Triggers will fire whenever the trigger condition is met. That may or may
not
be only once on upgrade. Just make sure the trigger body is prepared
to create symlinks iff the symlink does not already exist. Running a
trigger isn't particularly expensive, and the trigger condition should be tuned (by adding version comparison) to limit the trigger condition.

hth

73 de Jeff


Did you mean to say, that running triggers is an expensive operation ?
Why else would you tune to limit it's occurrence ?


Mostly just muttering about rpm devel on HEAD out loud ...

Triggers are potentially very costly because all added packages
get crossed against all installed packages 4 times while installing.

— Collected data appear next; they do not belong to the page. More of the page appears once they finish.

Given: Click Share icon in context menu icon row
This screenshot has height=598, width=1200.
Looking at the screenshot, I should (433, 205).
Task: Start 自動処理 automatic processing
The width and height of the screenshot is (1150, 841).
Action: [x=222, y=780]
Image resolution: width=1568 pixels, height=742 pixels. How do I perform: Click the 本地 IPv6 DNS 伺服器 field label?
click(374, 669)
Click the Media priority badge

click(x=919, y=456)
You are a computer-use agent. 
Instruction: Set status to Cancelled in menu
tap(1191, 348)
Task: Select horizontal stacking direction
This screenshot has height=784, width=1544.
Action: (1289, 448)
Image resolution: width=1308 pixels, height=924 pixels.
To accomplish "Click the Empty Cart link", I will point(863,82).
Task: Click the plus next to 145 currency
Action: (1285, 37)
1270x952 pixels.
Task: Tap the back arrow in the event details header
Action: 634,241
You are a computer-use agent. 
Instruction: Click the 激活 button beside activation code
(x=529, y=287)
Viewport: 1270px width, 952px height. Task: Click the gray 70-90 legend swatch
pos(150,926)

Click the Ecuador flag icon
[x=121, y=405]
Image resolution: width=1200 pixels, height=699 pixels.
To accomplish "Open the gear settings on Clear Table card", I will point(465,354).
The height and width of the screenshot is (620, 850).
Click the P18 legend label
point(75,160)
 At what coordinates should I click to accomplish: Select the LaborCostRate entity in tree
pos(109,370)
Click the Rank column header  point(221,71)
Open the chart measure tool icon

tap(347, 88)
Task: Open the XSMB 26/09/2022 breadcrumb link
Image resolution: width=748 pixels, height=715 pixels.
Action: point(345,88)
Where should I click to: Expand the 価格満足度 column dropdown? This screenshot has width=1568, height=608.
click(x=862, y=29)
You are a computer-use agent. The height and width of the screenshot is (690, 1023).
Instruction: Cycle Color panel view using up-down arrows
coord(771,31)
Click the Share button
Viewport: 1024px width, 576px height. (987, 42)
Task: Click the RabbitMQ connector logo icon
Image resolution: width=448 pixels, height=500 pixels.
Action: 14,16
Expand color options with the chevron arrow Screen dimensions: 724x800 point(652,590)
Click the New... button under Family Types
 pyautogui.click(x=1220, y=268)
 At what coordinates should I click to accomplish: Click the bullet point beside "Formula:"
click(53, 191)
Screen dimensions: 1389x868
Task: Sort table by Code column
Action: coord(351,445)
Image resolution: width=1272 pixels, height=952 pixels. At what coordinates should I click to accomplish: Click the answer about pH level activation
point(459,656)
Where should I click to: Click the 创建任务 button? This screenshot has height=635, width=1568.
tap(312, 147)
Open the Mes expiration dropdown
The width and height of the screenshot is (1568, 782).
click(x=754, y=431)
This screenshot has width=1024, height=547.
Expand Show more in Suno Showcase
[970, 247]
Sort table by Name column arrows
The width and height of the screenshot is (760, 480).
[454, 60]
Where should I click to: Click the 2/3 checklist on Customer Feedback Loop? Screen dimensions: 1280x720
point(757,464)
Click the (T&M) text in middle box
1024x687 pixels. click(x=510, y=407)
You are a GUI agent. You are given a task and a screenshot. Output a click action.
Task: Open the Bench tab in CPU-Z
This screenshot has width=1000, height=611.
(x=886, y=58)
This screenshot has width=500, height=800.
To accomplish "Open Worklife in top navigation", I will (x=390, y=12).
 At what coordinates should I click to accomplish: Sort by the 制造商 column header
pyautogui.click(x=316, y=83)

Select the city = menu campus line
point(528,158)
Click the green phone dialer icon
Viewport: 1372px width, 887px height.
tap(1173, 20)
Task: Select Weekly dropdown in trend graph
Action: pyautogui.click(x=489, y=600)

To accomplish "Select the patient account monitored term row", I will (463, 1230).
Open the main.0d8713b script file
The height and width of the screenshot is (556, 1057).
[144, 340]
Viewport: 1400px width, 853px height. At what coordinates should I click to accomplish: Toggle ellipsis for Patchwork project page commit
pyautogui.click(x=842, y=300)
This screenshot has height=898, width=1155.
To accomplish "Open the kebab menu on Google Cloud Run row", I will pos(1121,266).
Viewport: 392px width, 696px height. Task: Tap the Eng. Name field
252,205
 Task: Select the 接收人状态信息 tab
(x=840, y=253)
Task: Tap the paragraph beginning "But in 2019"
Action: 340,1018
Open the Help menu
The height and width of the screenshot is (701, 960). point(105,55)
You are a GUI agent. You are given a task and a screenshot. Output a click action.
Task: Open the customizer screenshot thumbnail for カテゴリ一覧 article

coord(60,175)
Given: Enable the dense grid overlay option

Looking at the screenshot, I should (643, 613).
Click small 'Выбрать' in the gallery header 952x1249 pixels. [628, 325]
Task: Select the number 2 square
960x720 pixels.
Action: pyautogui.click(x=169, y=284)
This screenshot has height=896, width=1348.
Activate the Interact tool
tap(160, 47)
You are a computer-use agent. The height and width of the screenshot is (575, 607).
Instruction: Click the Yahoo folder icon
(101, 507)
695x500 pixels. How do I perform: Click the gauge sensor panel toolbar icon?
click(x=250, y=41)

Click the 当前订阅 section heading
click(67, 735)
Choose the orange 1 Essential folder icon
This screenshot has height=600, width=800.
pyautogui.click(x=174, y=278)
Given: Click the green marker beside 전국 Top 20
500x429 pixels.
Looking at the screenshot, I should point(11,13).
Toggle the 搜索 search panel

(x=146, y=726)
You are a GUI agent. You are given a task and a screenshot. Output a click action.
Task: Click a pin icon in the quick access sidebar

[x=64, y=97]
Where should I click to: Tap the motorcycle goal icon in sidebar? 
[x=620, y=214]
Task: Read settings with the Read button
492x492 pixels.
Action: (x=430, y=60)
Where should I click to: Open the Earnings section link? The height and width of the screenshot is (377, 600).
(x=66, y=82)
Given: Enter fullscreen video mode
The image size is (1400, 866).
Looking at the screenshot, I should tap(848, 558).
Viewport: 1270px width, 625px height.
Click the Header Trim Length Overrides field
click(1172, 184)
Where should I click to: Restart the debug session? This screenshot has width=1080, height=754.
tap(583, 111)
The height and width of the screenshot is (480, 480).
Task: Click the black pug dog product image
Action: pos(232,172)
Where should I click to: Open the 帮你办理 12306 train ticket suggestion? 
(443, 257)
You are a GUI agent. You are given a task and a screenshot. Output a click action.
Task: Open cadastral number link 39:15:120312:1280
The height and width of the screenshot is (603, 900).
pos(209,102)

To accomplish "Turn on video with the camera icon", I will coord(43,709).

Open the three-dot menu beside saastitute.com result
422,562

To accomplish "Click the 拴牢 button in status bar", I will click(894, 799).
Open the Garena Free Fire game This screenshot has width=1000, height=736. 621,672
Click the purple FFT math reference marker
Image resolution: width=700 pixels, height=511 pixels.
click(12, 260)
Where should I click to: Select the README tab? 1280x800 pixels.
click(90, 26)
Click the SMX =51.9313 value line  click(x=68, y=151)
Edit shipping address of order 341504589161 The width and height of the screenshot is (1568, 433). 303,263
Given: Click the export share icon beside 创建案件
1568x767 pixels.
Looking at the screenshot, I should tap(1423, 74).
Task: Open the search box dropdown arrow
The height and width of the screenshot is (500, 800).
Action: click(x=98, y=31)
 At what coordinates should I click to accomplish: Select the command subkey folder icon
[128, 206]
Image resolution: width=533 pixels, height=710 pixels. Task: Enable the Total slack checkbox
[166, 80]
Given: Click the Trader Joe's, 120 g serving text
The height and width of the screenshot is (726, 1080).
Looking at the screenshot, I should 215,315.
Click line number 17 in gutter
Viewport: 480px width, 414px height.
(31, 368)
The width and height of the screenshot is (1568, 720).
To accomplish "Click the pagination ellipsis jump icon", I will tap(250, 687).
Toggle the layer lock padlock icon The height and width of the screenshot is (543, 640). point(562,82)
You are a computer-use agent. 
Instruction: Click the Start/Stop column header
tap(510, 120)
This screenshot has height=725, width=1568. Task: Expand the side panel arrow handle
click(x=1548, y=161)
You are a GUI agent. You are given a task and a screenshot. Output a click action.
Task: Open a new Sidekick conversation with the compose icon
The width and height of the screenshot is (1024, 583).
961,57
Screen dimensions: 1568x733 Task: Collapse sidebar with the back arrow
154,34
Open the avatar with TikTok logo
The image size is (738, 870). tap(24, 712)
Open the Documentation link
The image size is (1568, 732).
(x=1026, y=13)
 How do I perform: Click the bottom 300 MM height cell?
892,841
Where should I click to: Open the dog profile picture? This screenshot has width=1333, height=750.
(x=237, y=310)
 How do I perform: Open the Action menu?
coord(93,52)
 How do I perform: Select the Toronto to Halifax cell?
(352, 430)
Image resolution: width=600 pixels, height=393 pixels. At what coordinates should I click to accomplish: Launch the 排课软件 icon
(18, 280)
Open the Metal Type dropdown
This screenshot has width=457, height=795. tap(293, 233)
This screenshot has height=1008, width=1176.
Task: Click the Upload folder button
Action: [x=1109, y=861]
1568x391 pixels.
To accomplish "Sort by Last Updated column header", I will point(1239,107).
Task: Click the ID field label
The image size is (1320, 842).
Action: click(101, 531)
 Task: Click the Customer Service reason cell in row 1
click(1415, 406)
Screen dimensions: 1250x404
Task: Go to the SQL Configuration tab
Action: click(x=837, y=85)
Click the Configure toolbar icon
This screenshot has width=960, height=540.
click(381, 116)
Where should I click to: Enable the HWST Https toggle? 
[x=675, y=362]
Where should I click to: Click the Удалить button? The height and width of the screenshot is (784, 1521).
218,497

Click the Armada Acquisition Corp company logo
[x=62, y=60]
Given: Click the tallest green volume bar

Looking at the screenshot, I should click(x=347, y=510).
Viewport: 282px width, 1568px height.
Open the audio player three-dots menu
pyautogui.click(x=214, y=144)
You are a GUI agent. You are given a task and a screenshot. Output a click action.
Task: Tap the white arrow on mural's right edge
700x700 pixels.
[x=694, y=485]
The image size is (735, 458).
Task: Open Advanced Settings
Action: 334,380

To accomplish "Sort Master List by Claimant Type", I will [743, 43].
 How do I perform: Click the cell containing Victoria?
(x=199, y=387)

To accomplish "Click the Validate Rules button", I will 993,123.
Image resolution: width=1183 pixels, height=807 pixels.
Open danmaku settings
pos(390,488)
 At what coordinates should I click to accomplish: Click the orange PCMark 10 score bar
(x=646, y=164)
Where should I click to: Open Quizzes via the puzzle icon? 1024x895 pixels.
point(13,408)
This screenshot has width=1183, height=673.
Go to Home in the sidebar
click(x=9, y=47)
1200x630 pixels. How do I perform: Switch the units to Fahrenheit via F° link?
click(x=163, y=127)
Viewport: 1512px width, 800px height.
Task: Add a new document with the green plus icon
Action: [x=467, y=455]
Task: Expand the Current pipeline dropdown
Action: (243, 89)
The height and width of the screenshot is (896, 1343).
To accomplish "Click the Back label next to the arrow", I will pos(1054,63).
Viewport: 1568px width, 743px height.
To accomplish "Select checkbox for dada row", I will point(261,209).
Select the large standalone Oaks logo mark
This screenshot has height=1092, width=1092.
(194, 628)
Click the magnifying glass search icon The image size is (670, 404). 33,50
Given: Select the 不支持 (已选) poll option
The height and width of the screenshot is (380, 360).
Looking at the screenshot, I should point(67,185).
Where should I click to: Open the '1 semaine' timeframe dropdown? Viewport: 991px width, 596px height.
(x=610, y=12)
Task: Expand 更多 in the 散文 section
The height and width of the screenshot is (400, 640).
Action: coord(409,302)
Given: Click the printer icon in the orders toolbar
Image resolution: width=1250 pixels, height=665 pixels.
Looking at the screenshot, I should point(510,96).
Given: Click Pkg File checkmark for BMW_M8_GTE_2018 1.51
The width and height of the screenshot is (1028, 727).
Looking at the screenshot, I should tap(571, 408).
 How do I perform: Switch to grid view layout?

But the overhead is basically a database lookup, which almost always
finds nothing to do.

About a year ago, I generalized triggers to fire not just on package Name,
but also Provides, and directories and files and using glob patterns.

That _STILL_ is a tolerable overhead, looking up a key in a database
just isn't that expensive, and there just aren't that many triggers
in use.

The overhead of the new trigger implementation has been checked with callgrind.
The effects are visible, but tolerable.

However, watching the spewage from triggers hitting 4 indices 4 times for all files directories and trigger tokens in packages is starting to drive me batty.

The short term fix will be to add a Bloom filter on the indices to avoid hitting an rpmdb unnecessarily. Basically that avoids the debugging spewage, and saves my tired old eyes.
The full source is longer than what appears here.